▼▼▼

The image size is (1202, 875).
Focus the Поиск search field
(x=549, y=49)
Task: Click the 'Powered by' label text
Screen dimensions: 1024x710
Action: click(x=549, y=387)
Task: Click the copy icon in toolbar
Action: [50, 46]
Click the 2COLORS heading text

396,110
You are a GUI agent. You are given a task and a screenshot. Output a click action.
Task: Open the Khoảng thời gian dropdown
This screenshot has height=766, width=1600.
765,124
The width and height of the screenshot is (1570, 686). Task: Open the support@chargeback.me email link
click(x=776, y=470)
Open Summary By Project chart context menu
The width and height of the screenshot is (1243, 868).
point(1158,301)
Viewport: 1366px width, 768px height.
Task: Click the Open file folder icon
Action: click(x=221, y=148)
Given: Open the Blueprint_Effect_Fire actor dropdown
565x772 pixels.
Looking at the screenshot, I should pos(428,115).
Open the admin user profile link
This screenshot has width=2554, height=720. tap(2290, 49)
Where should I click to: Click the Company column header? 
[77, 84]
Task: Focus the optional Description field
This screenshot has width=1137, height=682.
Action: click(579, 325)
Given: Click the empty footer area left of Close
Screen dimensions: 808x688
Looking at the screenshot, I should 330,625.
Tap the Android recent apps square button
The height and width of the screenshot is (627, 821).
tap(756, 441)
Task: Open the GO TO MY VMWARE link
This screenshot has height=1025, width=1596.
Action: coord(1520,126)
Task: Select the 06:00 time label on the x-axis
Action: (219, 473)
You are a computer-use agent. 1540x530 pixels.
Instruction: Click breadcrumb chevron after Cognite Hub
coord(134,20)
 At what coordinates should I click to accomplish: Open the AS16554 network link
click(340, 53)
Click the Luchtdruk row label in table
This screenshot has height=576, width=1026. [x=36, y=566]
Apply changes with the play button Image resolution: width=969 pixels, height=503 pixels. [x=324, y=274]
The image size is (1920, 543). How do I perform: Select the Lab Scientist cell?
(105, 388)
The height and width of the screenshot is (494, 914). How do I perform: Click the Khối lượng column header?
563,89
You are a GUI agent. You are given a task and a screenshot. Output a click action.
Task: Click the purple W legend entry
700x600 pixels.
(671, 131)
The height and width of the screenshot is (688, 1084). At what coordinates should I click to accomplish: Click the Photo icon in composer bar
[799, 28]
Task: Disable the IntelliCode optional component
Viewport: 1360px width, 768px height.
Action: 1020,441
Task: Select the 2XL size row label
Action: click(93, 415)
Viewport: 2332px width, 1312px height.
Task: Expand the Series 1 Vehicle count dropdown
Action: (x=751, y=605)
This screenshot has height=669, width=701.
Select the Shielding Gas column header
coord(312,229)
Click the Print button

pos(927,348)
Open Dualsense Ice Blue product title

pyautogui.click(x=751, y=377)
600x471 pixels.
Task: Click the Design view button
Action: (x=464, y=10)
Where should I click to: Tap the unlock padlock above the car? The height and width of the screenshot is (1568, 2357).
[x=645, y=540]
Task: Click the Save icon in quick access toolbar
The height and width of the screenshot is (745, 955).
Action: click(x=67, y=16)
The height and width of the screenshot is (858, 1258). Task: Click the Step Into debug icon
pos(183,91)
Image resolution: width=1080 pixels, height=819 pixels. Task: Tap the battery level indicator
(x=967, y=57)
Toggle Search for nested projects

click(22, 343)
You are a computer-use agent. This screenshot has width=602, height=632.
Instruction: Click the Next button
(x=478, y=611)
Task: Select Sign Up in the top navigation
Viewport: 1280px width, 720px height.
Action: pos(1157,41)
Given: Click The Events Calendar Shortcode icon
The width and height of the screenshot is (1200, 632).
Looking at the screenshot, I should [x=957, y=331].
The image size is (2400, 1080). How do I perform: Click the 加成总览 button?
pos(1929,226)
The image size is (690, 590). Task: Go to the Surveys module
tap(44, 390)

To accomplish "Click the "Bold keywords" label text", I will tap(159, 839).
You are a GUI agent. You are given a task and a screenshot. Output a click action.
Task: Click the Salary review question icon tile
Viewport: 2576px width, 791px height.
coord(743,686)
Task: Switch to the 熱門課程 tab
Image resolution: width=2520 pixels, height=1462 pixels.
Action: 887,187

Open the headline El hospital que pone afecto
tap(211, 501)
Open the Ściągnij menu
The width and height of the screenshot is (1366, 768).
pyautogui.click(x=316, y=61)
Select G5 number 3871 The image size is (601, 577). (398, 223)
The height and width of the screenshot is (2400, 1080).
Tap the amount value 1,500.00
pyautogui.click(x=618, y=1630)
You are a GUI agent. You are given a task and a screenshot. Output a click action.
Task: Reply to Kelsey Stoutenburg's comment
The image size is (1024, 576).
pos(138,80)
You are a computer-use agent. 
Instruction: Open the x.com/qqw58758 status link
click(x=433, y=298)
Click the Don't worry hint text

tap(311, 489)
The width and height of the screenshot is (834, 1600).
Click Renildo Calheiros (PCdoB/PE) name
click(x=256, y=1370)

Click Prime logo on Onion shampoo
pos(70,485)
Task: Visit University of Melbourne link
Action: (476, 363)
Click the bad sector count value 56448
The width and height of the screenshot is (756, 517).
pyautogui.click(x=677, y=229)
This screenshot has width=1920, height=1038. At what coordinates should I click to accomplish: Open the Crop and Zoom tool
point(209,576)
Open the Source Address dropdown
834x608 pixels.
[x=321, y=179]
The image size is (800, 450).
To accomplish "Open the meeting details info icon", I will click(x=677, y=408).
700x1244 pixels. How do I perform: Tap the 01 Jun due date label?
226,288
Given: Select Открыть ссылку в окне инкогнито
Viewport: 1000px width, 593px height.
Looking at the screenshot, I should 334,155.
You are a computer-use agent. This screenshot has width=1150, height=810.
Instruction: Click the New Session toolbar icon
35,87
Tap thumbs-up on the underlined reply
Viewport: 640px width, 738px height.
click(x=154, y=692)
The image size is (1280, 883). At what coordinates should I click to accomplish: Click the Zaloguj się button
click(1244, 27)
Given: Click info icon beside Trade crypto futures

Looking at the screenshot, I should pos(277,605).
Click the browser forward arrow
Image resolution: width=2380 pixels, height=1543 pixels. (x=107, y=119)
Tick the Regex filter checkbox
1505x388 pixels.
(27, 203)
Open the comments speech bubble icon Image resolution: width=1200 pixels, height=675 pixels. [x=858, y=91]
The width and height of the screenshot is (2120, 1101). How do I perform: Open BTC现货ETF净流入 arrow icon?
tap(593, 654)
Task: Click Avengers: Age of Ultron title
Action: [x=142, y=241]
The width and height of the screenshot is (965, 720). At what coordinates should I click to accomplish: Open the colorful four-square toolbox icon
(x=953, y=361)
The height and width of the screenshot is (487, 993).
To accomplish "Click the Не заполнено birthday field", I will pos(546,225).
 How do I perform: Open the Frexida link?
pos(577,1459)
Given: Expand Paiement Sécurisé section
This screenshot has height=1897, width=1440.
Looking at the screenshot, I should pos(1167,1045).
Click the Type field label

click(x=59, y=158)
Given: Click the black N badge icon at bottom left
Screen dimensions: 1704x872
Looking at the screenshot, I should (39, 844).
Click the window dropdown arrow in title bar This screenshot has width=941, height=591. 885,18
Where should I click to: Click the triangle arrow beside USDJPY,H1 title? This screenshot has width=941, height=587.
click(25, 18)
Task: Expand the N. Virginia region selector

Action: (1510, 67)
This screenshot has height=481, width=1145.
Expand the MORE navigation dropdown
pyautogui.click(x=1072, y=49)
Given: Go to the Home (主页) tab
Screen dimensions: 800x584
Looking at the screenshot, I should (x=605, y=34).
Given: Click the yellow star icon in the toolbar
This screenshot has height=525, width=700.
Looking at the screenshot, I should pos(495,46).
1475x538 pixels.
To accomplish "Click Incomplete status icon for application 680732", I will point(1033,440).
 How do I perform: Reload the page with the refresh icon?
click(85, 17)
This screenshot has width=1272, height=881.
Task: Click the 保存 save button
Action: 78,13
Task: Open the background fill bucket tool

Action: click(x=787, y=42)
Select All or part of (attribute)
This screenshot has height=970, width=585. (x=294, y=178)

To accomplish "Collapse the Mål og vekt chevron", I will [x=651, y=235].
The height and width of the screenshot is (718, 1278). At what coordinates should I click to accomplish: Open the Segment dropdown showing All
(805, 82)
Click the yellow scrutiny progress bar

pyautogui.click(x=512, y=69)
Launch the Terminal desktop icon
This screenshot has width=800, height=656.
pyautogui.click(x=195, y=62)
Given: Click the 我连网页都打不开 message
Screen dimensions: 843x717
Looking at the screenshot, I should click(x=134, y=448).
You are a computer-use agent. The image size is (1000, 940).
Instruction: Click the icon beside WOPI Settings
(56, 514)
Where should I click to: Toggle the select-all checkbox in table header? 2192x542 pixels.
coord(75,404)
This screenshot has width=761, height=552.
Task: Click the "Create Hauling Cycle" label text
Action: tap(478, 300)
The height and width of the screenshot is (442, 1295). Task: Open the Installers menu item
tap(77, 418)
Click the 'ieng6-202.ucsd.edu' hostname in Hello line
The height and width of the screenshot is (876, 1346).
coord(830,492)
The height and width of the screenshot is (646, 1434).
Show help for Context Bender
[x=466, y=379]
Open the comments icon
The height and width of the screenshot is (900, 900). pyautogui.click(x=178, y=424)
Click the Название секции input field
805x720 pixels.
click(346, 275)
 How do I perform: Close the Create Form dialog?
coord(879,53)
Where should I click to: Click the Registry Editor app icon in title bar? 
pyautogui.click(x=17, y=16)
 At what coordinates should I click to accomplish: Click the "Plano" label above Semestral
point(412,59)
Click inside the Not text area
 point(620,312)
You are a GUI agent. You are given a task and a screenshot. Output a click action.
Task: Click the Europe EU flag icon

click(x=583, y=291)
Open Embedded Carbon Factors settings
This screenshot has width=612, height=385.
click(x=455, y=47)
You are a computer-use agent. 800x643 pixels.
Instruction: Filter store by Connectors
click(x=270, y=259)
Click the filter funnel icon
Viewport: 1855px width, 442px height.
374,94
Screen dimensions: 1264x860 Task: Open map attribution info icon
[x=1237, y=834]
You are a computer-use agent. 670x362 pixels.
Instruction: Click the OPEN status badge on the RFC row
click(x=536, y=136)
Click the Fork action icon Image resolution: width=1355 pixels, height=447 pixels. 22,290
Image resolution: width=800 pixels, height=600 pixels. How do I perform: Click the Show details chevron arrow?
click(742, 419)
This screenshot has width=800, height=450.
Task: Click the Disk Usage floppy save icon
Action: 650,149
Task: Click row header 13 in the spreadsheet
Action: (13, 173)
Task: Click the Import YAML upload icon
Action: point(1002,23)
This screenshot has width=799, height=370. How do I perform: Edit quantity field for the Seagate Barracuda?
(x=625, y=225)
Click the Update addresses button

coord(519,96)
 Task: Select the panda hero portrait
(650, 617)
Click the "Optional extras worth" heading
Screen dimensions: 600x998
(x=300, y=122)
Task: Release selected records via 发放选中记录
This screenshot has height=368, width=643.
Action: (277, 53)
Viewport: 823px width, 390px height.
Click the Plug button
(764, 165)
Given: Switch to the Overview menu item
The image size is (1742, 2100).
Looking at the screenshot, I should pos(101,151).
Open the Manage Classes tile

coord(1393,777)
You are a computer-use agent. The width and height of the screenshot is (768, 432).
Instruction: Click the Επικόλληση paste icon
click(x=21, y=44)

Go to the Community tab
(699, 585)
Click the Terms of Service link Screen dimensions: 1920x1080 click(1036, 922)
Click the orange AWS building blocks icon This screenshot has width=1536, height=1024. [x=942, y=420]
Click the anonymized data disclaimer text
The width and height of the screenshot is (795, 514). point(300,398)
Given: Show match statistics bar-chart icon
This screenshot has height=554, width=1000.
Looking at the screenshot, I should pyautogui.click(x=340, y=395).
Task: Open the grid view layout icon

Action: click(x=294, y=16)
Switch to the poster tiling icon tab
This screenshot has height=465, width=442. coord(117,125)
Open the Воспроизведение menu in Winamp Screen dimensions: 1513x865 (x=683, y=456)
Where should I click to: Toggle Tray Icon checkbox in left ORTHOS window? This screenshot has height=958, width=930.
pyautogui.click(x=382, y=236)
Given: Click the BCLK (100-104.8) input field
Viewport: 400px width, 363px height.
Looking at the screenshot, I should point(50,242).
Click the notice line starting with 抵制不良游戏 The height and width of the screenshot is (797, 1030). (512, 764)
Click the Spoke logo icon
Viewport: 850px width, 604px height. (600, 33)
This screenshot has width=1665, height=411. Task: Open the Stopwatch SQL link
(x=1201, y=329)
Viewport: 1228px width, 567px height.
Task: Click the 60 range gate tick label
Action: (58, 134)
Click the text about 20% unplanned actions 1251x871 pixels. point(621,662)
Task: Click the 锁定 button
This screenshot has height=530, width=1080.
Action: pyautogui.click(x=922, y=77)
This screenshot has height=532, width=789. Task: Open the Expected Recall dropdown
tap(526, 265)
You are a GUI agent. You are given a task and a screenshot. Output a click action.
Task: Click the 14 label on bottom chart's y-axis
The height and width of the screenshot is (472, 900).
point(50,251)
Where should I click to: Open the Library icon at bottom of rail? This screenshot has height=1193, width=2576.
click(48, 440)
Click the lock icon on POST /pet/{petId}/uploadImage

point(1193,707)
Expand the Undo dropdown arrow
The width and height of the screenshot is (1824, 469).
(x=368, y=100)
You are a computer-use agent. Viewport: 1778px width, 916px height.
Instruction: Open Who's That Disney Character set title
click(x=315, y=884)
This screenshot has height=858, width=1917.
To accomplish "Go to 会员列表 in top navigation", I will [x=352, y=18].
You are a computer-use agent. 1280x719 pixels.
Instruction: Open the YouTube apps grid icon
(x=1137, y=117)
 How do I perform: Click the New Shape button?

▲▲▲

## [Exercise goal]
Render the data above as a numbered list, beginning with the line that contains "Click the Luchtdruk row label in table" and continuing through the line that contains "Apply changes with". Omit any blank lines.

## [Finished answer]
1. Click the Luchtdruk row label in table
2. This screenshot has height=576, width=1026. [x=36, y=566]
3. Apply changes with the play button Image resolution: width=969 pixels, height=503 pixels. [x=324, y=274]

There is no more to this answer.